The innovative algorithm, using data from multiple international trials, can identify postmenopausal patients with primary ER HER2- breast cancer (c.70% of cases) who have less endocrine-sensitive tumours and who should be prioritised for early surgery or neoadjuvant chemotherapy.
The COVID-19 pandemic has led to an international need to prioritise the number of cancer surgeries and chemotherapy treatments to the most urgent patients to protect staff and vulnerable patients.
While patients diagnosed with triple negative and HER2 positive breast cancer have still been going forward for urgent surgery or chemotherapy, for a large group of patients deferring these treatments and prescribing neoadjuvant endocrine therapy (NeoET), i.e. treatment to reduce the stimulation of the disease by oestrogen without the surgical removal of the breast tumour, has been identified as the best course of treatment.
Development of the new treatment algorithm was led in the UK by researchers working in the Ralph Lauren Centre for Breast Cancer Research at The Royal Marsden and the Breast Cancer Now Toby Robins Research Centre at The Institute of Cancer Research (ICR).
Professor Mitch Dowsett, Head of the Ralph Lauren Centre for Breast Cancer Research at The Royal Marsden and Professor of Biochemical Endocrinology at the ICR, led the collaboration published in NPJ Breast Cancer this week.
The work highlighted that while 85% of patients in whom treatment by surgery is deferred would be safe to remain on NeoET treatment for up to six months, 15% can be identified who are resistant to this treatment and risk disease spread.
Professor Dowsett said: "NeoET can block the tumour from growing successfully for many women but for one in six who are resistant there is a risk the tumour will continue to grow and spread elsewhere.
"By accessing unpublished results from clinical trials involving thousands of patients, with colleagues here and abroad we have developed a new way of directing patients' treatment in this global crisis.

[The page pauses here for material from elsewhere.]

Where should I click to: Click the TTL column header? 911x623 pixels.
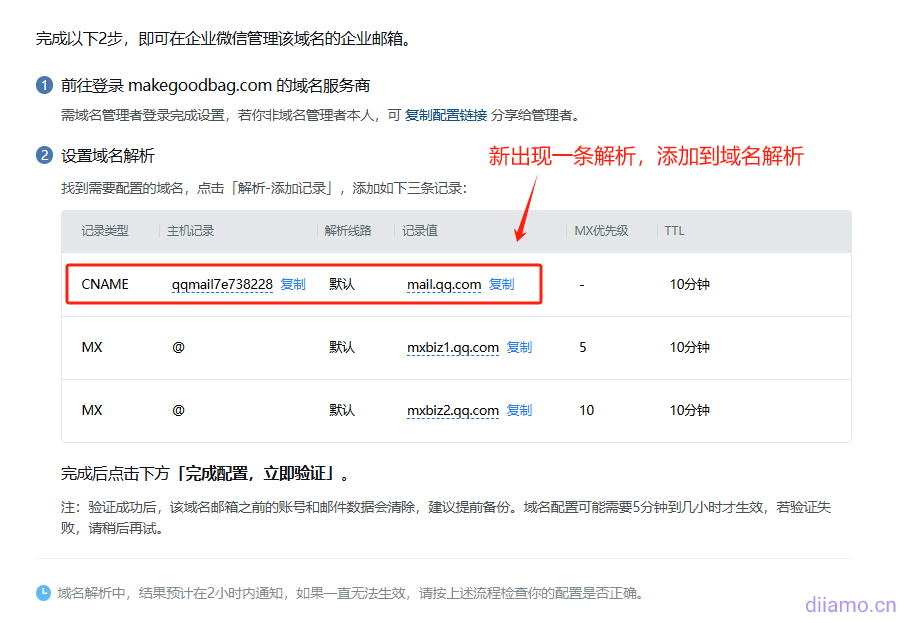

Using the data on oestrogen receptor, progesterone receptor and proliferation from the tumour of newly diagnosed patients, our simple new calculator can be used by fellow clinicians worldwide to immediately identify the best course of treatment for about 80% of their patients.

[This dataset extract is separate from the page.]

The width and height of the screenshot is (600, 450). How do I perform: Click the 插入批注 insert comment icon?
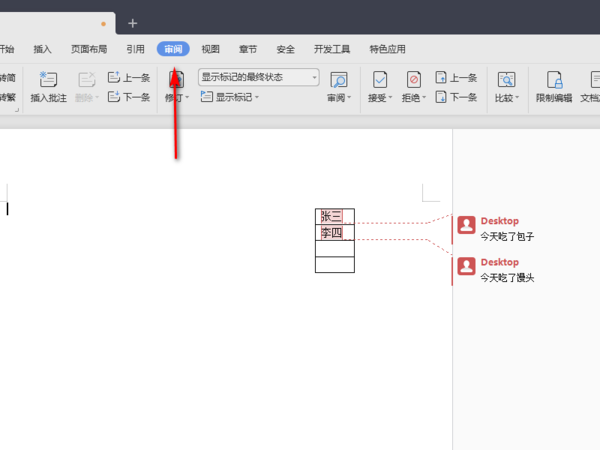49,80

"Then, by drawing upon our earlier research, we can help the other 20% by measuring Ki67 (a protein that measures the number of cells dividing in the tumour) a few weeks after starting their NeoET. Overall, we can identify the 15% of the women who are most at risk of relapsing on just NeoET treatment and should be prioritised for surgery or neoadjuvant chemotherapy.
"The speed and openness of this collaboration to help our patients as rapidly as possible has been unparalleled in my 30 years' experience."

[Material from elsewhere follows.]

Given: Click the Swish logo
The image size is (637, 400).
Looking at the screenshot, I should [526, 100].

Consultant Breast Surgeon at The Royal Marsden, Peter Barry said: "It is important we treat as many patients that require urgent treatment /surgery as safely as possible during the COVID-19 pandemic. This innovative algorithm will help clinicians offer the best treatment for their patients during these unprecedented times. I have already identified patients that would have been deferred to receive NeoET, that may well have been at risk of progression within the six months."
Baroness Delyth Morgan, Chief Executive at Breast Cancer Now, said: "It's fantastic that this approach could help guide the best possible treatment for thousands of NHS breast cancer patients during the pandemic, and could also now help inform best practice globally.
"This landmark guidance could now help to identify women that must be prioritised for surgery or chemotherapy urgently, and those that could safely be given hormone therapy to delay further treatment during the pandemic. It is a real testament not only to UK science but to the rapid collaboration of researchers globally to help ensure breast cancer patients can get the best possible care while minimising the risks to them at this time."